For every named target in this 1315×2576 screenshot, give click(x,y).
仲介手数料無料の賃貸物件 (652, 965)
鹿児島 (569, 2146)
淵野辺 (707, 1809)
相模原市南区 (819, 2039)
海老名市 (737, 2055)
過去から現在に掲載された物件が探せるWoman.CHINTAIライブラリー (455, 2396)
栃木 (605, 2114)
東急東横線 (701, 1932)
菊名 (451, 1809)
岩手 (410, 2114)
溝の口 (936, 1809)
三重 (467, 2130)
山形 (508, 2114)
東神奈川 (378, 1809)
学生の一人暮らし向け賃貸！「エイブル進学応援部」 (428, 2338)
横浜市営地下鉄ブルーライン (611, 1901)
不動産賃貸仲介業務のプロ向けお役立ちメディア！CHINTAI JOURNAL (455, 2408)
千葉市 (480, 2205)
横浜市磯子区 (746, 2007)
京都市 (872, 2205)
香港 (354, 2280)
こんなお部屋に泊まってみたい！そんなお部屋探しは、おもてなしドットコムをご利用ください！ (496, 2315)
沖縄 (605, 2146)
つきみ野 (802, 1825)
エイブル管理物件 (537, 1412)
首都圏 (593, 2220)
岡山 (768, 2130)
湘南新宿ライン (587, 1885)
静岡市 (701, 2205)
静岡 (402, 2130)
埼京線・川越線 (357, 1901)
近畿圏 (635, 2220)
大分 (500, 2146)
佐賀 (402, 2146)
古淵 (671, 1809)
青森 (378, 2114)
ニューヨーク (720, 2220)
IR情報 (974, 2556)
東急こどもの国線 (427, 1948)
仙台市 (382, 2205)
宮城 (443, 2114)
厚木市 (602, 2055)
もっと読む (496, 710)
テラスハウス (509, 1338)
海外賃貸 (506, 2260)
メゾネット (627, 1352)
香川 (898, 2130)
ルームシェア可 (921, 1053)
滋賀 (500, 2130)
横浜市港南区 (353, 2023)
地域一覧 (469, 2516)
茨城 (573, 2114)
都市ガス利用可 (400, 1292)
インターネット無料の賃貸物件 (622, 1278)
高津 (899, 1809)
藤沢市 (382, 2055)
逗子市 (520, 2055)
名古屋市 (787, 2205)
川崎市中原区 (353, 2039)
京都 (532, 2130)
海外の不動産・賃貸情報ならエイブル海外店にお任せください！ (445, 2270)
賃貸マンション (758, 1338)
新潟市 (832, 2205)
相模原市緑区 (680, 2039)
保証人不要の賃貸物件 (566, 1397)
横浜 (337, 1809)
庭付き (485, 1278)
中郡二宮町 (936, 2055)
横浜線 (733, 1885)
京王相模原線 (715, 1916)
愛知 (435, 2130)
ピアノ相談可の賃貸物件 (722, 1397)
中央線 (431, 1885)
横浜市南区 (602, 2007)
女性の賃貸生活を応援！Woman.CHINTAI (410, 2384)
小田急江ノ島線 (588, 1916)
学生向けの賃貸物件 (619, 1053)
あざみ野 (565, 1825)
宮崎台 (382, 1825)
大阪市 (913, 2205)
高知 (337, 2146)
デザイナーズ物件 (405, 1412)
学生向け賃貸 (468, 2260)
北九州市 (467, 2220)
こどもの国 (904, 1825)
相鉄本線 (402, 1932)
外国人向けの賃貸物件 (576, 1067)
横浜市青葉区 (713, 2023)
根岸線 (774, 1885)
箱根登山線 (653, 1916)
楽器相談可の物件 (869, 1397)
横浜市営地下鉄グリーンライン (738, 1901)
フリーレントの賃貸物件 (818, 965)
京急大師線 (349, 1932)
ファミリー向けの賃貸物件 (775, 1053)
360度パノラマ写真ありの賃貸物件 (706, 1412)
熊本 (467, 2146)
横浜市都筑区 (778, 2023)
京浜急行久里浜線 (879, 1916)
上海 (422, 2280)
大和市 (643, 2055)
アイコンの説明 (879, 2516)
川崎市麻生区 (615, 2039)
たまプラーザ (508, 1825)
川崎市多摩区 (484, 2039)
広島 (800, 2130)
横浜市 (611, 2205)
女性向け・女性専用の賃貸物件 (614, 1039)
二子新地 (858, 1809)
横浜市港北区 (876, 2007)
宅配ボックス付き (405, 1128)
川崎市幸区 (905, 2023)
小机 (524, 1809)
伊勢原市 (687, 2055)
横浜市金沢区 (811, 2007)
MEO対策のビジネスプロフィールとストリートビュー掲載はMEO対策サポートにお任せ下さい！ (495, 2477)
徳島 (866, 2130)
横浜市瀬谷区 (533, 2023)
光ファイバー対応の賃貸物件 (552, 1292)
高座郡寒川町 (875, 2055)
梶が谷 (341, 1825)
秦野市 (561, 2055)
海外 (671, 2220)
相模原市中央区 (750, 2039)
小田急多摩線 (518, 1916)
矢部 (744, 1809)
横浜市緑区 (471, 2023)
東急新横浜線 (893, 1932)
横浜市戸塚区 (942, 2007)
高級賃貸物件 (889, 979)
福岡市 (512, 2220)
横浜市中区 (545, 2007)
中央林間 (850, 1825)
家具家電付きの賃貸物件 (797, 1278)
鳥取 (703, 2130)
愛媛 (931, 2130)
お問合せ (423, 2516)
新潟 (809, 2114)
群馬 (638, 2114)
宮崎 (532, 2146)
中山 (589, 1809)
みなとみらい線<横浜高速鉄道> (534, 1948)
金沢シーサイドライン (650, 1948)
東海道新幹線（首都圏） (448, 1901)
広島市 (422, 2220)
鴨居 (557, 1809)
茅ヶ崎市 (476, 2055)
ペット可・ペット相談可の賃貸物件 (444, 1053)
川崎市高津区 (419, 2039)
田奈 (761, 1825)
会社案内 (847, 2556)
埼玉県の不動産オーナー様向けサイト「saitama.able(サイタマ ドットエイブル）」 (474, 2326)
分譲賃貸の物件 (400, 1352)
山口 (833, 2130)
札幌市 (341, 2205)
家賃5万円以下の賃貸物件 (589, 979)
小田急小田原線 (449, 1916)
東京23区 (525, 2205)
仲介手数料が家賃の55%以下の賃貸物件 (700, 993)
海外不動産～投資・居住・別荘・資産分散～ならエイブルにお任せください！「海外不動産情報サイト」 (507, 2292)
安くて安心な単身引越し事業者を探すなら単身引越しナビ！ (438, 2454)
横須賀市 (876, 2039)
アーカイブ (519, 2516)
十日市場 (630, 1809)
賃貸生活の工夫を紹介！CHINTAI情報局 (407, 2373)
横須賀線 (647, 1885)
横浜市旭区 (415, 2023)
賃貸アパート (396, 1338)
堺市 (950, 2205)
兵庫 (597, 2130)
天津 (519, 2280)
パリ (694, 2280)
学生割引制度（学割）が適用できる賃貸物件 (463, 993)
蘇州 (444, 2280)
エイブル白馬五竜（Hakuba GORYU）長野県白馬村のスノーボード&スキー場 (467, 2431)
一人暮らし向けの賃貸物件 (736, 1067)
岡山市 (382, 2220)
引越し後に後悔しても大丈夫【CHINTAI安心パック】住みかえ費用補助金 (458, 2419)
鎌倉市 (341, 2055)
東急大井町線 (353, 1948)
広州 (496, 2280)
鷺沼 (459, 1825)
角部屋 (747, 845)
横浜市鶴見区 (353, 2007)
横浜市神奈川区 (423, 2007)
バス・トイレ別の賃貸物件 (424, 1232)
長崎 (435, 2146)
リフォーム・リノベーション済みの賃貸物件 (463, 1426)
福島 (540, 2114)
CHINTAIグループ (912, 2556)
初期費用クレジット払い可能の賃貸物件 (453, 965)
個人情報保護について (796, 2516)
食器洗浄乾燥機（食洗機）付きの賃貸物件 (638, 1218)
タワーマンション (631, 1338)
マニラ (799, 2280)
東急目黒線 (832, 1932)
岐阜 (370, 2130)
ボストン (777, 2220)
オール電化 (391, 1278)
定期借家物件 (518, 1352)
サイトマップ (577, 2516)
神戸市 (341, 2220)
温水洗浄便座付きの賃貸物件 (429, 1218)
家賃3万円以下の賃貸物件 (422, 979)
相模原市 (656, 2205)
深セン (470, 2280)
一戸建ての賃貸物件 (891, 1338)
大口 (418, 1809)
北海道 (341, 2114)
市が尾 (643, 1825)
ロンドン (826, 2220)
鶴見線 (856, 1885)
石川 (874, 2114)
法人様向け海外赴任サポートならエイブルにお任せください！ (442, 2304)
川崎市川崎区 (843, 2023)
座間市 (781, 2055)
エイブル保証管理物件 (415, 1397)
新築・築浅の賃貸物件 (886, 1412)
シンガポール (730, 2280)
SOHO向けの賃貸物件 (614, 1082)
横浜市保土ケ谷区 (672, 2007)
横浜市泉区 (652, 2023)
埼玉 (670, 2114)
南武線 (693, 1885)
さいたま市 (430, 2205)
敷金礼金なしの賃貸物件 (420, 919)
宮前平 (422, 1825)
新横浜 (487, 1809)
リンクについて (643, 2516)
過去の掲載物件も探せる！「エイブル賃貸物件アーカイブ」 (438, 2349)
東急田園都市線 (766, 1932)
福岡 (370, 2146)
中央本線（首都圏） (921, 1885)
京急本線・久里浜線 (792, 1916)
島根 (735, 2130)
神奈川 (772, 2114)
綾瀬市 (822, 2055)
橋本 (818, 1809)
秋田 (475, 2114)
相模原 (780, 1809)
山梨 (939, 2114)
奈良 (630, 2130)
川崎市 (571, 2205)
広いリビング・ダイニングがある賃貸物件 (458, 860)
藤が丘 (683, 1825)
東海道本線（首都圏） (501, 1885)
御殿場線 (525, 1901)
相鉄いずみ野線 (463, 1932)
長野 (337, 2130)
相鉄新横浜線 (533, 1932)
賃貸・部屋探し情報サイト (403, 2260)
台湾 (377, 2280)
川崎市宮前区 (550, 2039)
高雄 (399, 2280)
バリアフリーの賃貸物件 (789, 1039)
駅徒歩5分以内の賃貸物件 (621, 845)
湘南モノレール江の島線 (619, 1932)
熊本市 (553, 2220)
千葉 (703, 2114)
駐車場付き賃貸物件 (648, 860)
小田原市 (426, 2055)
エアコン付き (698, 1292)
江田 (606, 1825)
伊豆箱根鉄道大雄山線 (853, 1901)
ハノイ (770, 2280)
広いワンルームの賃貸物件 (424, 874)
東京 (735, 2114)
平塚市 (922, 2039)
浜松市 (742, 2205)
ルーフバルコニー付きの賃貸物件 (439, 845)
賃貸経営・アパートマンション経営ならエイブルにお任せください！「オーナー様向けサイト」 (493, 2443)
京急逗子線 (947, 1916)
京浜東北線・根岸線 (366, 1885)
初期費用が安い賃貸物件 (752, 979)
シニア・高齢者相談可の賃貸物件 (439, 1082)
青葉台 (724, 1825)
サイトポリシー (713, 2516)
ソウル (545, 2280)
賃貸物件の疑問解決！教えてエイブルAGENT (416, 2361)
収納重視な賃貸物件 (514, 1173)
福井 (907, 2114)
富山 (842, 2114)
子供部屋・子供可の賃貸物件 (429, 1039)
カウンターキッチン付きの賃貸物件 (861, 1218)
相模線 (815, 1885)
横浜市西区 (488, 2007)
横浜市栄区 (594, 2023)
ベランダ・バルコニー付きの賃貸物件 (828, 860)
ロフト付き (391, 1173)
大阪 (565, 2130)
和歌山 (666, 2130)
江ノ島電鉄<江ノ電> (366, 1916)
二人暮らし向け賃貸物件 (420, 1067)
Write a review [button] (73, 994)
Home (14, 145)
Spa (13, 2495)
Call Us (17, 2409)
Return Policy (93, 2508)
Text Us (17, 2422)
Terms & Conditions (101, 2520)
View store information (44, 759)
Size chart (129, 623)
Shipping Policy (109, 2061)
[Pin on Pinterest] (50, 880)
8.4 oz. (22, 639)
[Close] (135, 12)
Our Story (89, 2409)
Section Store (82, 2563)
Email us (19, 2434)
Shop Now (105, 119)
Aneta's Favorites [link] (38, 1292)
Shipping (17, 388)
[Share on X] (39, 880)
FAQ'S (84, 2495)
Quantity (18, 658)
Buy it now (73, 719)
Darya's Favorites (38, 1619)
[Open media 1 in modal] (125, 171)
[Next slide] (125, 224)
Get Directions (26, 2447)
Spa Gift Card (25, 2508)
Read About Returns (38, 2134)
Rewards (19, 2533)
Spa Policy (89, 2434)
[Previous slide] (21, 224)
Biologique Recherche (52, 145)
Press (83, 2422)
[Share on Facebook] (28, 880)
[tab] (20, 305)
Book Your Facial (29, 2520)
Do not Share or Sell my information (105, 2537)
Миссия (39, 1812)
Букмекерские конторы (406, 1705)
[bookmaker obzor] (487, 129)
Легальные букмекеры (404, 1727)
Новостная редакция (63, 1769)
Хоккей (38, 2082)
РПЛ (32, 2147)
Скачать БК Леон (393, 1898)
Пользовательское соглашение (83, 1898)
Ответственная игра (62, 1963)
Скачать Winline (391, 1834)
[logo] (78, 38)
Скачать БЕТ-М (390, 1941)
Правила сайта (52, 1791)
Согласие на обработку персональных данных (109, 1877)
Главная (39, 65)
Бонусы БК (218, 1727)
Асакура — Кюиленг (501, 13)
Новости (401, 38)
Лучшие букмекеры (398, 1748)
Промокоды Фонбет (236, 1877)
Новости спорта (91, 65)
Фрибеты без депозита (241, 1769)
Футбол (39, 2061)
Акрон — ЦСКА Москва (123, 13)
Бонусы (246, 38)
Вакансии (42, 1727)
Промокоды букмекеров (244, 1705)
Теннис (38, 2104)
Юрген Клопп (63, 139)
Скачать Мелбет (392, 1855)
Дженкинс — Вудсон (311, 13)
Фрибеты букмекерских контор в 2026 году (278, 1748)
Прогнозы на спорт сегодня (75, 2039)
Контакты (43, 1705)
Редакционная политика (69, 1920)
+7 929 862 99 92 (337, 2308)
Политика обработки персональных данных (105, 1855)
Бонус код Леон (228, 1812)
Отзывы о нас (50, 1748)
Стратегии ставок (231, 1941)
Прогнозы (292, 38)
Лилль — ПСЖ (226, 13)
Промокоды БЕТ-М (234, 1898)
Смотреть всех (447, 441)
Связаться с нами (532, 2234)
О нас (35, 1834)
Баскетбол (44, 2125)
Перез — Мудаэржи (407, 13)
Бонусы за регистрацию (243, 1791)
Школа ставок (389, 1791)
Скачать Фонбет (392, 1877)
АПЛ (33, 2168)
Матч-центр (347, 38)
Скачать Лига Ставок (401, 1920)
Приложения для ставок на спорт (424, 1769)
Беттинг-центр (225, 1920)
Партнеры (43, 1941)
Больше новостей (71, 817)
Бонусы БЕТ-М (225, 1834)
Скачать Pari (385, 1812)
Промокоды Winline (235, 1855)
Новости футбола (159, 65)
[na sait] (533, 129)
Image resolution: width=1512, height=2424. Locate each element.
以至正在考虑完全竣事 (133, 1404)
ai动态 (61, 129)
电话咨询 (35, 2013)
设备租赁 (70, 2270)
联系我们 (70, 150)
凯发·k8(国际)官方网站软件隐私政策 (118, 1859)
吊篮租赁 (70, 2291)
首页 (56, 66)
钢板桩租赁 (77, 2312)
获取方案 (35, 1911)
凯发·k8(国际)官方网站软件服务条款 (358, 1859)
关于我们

────

_Exercise description:_
Your answer should consist only of the lines above between the line holding "Хоккей (38, 2082)" and the line holding "设备租赁 (70, 2270)", inclusive, each transcribed exactly.

_Answer space:_
Хоккей (38, 2082)
РПЛ (32, 2147)
Скачать БК Леон (393, 1898)
Пользовательское соглашение (83, 1898)
Ответственная игра (62, 1963)
Скачать Winline (391, 1834)
[logo] (78, 38)
Скачать БЕТ-М (390, 1941)
Правила сайта (52, 1791)
Согласие на обработку персональных данных (109, 1877)
Главная (39, 65)
Бонусы БК (218, 1727)
Асакура — Кюиленг (501, 13)
Новости (401, 38)
Лучшие букмекеры (398, 1748)
Промокоды Фонбет (236, 1877)
Новости спорта (91, 65)
Фрибеты без депозита (241, 1769)
Футбол (39, 2061)
Акрон — ЦСКА Москва (123, 13)
Бонусы (246, 38)
Вакансии (42, 1727)
Промокоды букмекеров (244, 1705)
Теннис (38, 2104)
Юрген Клопп (63, 139)
Скачать Мелбет (392, 1855)
Дженкинс — Вудсон (311, 13)
Фрибеты букмекерских контор в 2026 году (278, 1748)
Прогнозы на спорт сегодня (75, 2039)
Контакты (43, 1705)
Редакционная политика (69, 1920)
+7 929 862 99 92 (337, 2308)
Политика обработки персональных данных (105, 1855)
Бонус код Леон (228, 1812)
Отзывы о нас (50, 1748)
Стратегии ставок (231, 1941)
Прогнозы (292, 38)
Лилль — ПСЖ (226, 13)
Промокоды БЕТ-М (234, 1898)
Смотреть всех (447, 441)
Связаться с нами (532, 2234)
О нас (35, 1834)
Баскетбол (44, 2125)
Перез — Мудаэржи (407, 13)
Бонусы за регистрацию (243, 1791)
Школа ставок (389, 1791)
Скачать Фонбет (392, 1877)
АПЛ (33, 2168)
Матч-центр (347, 38)
Скачать Лига Ставок (401, 1920)
Приложения для ставок на спорт (424, 1769)
Беттинг-центр (225, 1920)
Партнеры (43, 1941)
Больше новостей (71, 817)
Бонусы БЕТ-М (225, 1834)
Скачать Pari (385, 1812)
Промокоды Winline (235, 1855)
Новости футбола (159, 65)
[na sait] (533, 129)
Image resolution: width=1512, height=2424. Locate each element.
以至正在考虑完全竣事 (133, 1404)
ai动态 (61, 129)
电话咨询 (35, 2013)
设备租赁 (70, 2270)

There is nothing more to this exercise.